#### Extracted records ####

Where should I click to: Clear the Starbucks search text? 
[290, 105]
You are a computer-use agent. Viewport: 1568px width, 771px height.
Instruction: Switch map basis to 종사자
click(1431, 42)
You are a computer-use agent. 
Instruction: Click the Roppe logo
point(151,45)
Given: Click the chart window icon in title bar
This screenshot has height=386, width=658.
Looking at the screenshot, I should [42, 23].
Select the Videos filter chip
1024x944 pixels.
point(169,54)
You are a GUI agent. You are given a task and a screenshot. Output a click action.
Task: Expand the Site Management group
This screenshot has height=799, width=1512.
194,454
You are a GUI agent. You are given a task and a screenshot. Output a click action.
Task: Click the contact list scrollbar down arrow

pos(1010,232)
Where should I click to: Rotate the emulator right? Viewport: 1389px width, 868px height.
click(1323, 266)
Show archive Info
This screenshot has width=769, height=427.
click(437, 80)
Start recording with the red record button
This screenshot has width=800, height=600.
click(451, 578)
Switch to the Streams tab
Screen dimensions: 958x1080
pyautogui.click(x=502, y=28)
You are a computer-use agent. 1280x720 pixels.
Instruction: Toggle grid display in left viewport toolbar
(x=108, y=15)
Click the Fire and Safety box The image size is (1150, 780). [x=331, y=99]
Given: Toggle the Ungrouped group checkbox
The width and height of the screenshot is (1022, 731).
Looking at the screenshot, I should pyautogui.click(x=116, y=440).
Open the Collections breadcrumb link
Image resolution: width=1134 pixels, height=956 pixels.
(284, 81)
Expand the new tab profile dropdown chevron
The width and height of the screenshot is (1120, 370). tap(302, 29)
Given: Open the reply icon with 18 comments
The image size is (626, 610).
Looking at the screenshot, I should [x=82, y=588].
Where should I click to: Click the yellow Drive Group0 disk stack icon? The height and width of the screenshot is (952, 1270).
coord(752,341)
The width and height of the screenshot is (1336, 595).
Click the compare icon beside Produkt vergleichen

####

Copy every record verbatim.

The answer:
Where should I click to: Clear the Starbucks search text? 
[290, 105]
You are a computer-use agent. Viewport: 1568px width, 771px height.
Instruction: Switch map basis to 종사자
click(1431, 42)
You are a computer-use agent. 
Instruction: Click the Roppe logo
point(151,45)
Given: Click the chart window icon in title bar
This screenshot has height=386, width=658.
Looking at the screenshot, I should [42, 23].
Select the Videos filter chip
1024x944 pixels.
point(169,54)
You are a GUI agent. You are given a task and a screenshot. Output a click action.
Task: Expand the Site Management group
This screenshot has height=799, width=1512.
194,454
You are a GUI agent. You are given a task and a screenshot. Output a click action.
Task: Click the contact list scrollbar down arrow

pos(1010,232)
Where should I click to: Rotate the emulator right? Viewport: 1389px width, 868px height.
click(1323, 266)
Show archive Info
This screenshot has width=769, height=427.
click(437, 80)
Start recording with the red record button
This screenshot has width=800, height=600.
click(451, 578)
Switch to the Streams tab
Screen dimensions: 958x1080
pyautogui.click(x=502, y=28)
You are a computer-use agent. 1280x720 pixels.
Instruction: Toggle grid display in left viewport toolbar
(x=108, y=15)
Click the Fire and Safety box The image size is (1150, 780). [x=331, y=99]
Given: Toggle the Ungrouped group checkbox
The width and height of the screenshot is (1022, 731).
Looking at the screenshot, I should pyautogui.click(x=116, y=440).
Open the Collections breadcrumb link
Image resolution: width=1134 pixels, height=956 pixels.
(284, 81)
Expand the new tab profile dropdown chevron
The width and height of the screenshot is (1120, 370). tap(302, 29)
Given: Open the reply icon with 18 comments
The image size is (626, 610).
Looking at the screenshot, I should [x=82, y=588].
Where should I click to: Click the yellow Drive Group0 disk stack icon? The height and width of the screenshot is (952, 1270).
coord(752,341)
The width and height of the screenshot is (1336, 595).
Click the compare icon beside Produkt vergleichen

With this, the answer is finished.